In the 1950s, Brogren started working at Gothenburg City Theatre, where she was one of the names on the posters. Her appearances in the plays Lång dags färd mot natt and Kaos är granne med Gud were well known. In the play Tjena Gary, she acted against Ingvar Hirdwall. Hagge Geigert made her engaged for playing the "bad" children's book author Mrs Smythe in the play En man för mycket at Liseberg Theatre in 1992.
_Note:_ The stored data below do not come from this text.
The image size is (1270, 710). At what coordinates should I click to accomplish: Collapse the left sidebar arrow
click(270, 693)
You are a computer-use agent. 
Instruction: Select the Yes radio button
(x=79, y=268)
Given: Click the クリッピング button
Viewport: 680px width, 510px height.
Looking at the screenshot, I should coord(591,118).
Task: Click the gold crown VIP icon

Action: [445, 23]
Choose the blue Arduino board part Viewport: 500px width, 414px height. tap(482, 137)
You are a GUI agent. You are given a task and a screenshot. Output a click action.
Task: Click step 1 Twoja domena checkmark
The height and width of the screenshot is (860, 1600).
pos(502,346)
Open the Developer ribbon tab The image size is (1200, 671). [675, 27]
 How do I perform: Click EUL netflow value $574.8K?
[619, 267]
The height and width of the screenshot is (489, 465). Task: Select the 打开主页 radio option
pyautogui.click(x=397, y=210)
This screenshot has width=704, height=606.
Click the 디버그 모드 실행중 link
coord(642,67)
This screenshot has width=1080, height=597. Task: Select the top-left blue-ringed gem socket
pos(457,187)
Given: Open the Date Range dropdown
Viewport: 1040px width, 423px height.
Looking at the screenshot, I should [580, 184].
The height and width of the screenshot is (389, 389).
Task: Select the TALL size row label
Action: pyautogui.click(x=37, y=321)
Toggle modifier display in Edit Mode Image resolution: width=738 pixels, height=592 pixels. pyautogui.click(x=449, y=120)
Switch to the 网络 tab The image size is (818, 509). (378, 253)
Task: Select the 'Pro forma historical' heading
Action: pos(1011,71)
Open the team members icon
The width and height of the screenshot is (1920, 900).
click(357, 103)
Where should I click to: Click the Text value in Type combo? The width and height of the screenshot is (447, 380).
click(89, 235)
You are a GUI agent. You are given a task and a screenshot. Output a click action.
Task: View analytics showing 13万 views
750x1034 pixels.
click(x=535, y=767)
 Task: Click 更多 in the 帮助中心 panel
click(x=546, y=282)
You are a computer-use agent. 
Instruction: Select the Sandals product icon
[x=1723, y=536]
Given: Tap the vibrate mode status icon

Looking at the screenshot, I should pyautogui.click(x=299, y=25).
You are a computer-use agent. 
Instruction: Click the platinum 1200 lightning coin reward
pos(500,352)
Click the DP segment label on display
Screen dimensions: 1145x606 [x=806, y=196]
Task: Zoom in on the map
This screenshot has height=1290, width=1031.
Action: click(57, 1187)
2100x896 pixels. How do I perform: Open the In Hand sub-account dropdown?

== Selected filmography ==
- 1952 – Secrets of Women
- 1957 – Lille Fridolf blir morfar
- 1973 – Om 7 flickor
- 1976 – Hem till byn (TV)
- 1978 – Hedebyborna (TV)
- 1981 – Tuppen
- 1981 – Rasmus på luffen
- 1981 – Operation Leo
- 1982 – Polisen som vägrade svara (TV)
- 1994 – Rena rama Rolf (TV)
- 1998 – Svenska hjärtan (TV)
- 2003 – Solbacken: Avd. E (TV)
- 2005 – Saltön (TV)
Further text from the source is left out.